In the physic garden Burghley’s men begin inspecting the wall, looking for a suitable place to climb. Nicholas is acutely aware that the moving circle of light must be clearly visible to anyone chancing to look out of those eye-slit windows below the eaves of the ancient hospice.
Brabant chooses his spot. His men go over with ease – a stationary wall, even if it is ten feet high, holds no challenge for men used to swarming aloft from a heaving deck in a high sea. But for Nicholas, the prospect does not sit so lightly.
Ned comes to his rescue. He’s the largest of any of them, and his huge cupped paws give enough impetus to minimize the scraped hands and knees as Nicholas sails over into the dark wilderness beyond.
And then, almost before he knows it, he’s standing in the waist-high weeds, while before him the great black bulk of the Lazar House looms up into the night like some dreadful pagan temple.
Brabant uses an iron crow he’s brought along to take the lock off the door. He makes almost no sound. Nicholas guesses it’s a privateer’s skill – honed by years of climbing mooring ropes, prizing open cabin windows and storming aboard to commit violence with pistol and sword, all in the name of England’s queen. Or perhaps the lock was just older than he thought. If that’s the case – and Quigley’s not inside the Lazar House – then Bianca is either dead, or soon will be.
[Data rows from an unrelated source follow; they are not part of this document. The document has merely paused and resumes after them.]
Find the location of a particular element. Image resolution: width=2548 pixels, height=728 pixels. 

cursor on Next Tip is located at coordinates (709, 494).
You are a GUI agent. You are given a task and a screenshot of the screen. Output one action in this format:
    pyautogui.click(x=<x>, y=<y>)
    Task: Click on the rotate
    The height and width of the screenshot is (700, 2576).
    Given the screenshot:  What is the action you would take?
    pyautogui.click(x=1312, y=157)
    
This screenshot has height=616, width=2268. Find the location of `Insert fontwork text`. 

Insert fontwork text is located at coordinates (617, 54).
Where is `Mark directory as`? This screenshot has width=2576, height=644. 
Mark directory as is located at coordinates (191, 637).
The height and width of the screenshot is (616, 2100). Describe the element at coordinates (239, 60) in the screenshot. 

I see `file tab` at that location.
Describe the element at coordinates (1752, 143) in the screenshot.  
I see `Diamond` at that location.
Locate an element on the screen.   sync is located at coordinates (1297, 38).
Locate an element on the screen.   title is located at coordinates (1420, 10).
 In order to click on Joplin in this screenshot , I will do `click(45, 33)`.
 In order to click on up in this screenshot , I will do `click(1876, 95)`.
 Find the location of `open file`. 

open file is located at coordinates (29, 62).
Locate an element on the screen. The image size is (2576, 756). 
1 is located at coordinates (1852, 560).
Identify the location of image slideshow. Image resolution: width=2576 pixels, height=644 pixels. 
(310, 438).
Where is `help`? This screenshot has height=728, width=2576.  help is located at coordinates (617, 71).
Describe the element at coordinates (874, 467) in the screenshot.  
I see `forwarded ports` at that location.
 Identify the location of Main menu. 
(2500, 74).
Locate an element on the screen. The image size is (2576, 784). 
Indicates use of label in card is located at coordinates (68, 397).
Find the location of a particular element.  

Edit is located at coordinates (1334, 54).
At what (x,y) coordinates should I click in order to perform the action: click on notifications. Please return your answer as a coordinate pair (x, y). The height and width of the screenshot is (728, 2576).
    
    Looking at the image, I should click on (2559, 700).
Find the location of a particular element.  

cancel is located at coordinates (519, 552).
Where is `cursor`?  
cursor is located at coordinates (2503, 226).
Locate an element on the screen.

And there’s not a thing he can do about it.
The same awful feeling of helplessness he’d known when he’d realized Eleanor’s fate was completely out of his hands floods over him now. A trickle of sweat runs down his forehead. Through pursed lips, he empties his lungs of air to relieve the tension. And the fear.
It wasn’t a prison, it was a hospital. That’s what he’d told Bianca. Leprosy is a sickness, not a sin. So why is he so grateful when Brabant goes ahead of him into a narrow pitch-black passageway?
They emerge into cloisters around a central courtyard. There’s no sound, other than their own breathing. Brabant and the others now seem reluctant to move any further – like sailors everywhere, they’re innately superstitious. Each one of them is already conjuring ghosts out of the darkness.
And Nicholas has no trouble understanding why. By the light from Brabant’s lantern and Ned’s flickering torch, he sees, scattered around the cloisters, poignant reminders that the Lazar House was once a community of outcasts shut away from the world. There’s a handcart collapsed against a wall like a Bankside drunk; a reed basket all but unravelled, its contents of washing mallets forming a forlorn and jumbled altar in the centre; even a child’s wooden study-book lying in its frame, the painted letters of the alphabet so badly faded they are little more than shadows on its face. It’s as if the occupants of a house have fled impending catastrophe, not daring to stop to take their possessions with them.
In the central courtyard grows a miniature forest of fern, hart’s tongue and buckler. Nicholas remembers the night at Barnthorpe when he and Jack first climbed out of the window to go coney-hunting in the barley by lantern-light. He’d been barely tall enough to see over the gently swaying crop, imagining that he was alone and adrift on a vast black sluggish ocean. Then an owl had swept low over his head in the darkness and frightened him clean out of his boots. He’d had nightmares for a month.